How to Build a Healthier Thanksgiving Plate
From: Real Simple
By: Diana Kelly
Are you looking to stay nutritionally healthy through the Thanksgiving weekend?
Looking for tips on healthy alternative Thanksgiving offerings?
Real Simple lays it out for us. Enjoy.
No one ever said Thanksgiving dinner was healthy. But there are certain tricks to make it a little healthier—and to avoid riding out an uncomfortable food coma on the couch for the rest of the night. Whether you’re doling out your own portions, or you’re at the mercy of Aunt Ida passing out plates piled high with “a little bit of everything,” knowing which foods you should be eating more of—and which you should only enjoy a few bites of—will help you make the best possible choices.

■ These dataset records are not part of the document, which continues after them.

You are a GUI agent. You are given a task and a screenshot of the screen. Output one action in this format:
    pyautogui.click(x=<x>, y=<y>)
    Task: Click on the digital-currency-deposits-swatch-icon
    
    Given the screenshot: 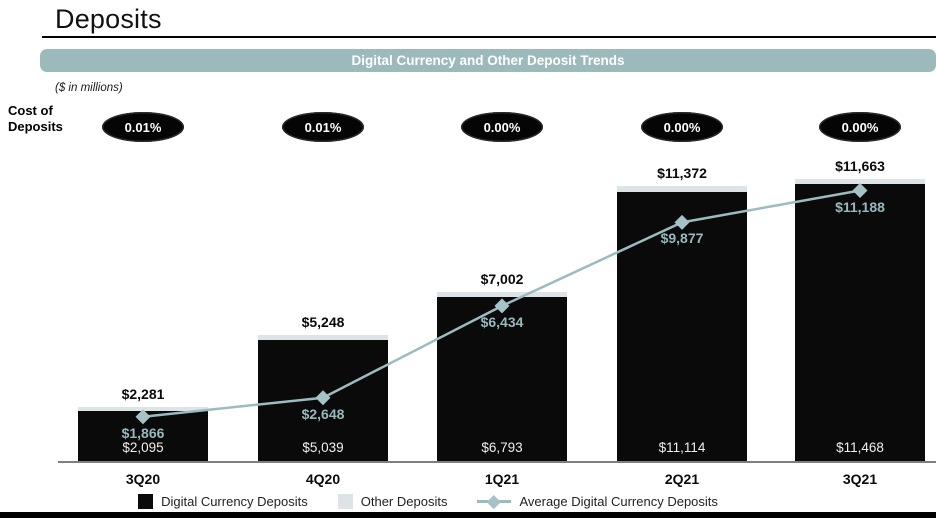 What is the action you would take?
    pyautogui.click(x=146, y=501)
    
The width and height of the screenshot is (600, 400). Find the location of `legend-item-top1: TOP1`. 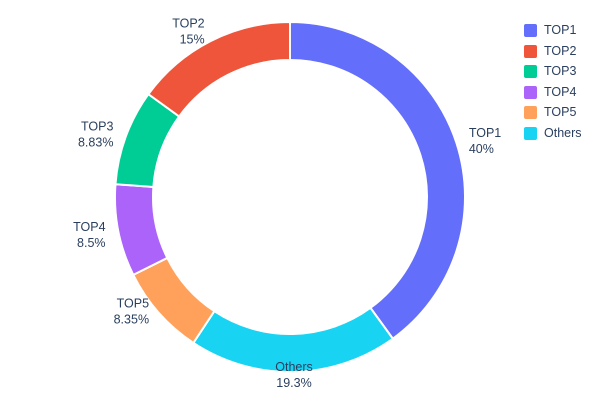

legend-item-top1: TOP1 is located at coordinates (553, 30).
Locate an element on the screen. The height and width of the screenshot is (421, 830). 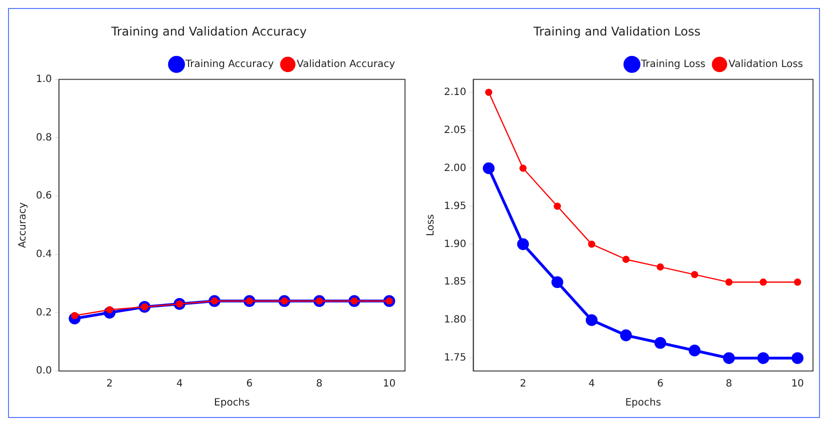
y-tick-label: 0.8 is located at coordinates (44, 138).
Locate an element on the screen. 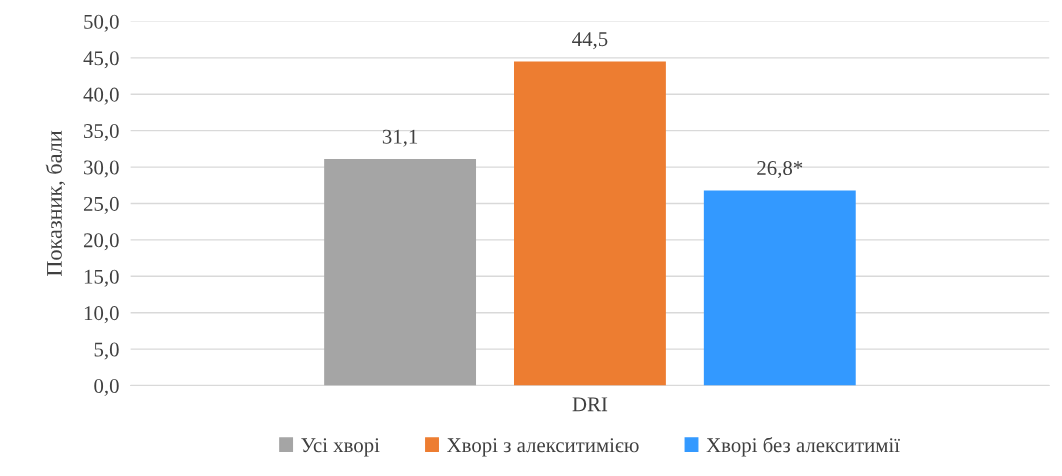  y-tick-label: 50,0 is located at coordinates (102, 23).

Start by filling half your plate with vegetables, then pile one-quarter up with turkey breast, and leave the remaining one-quarter for starchy sides. Here, some more expert-approved guidelines for keeping portions in check this Thanksgiving Day. Start with soup. Pour yourself a bowl of seasonal veggie soup, suggests Katherine Tallmadge, RD, author of Diet Simple: 195 Mental Tricks, Substitutions, Habits & Inspirations. She recommends a butternut squash soup, or a broccoli and carrot soup with potatoes and thyme. Kicking off your meal with soup will help you slow down while eating, and research has shown it may even reduce the number of calories you consume at your main meal.

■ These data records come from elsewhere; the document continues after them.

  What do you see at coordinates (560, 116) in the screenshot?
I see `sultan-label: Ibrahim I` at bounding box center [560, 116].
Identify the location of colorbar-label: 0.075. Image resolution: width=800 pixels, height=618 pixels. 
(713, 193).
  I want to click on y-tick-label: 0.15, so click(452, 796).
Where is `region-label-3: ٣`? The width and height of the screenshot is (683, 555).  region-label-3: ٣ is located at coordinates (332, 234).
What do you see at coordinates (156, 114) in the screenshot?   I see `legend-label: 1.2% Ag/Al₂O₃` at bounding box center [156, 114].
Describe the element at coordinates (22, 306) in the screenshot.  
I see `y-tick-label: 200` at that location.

Go crazy with the right veggies. Fill up 50 percent of your plate with non-starchy veggies. This may include Brussels sprouts, green beans, carrots, bell peppers, or a green salad, says Lori Zanini, RD, spokesperson for the Academy of Nutrition and Dietetics. Stick with smaller portions of starchy (read: higher-calorie) veggies, such as corn, potatoes, green peas, and winter squashes.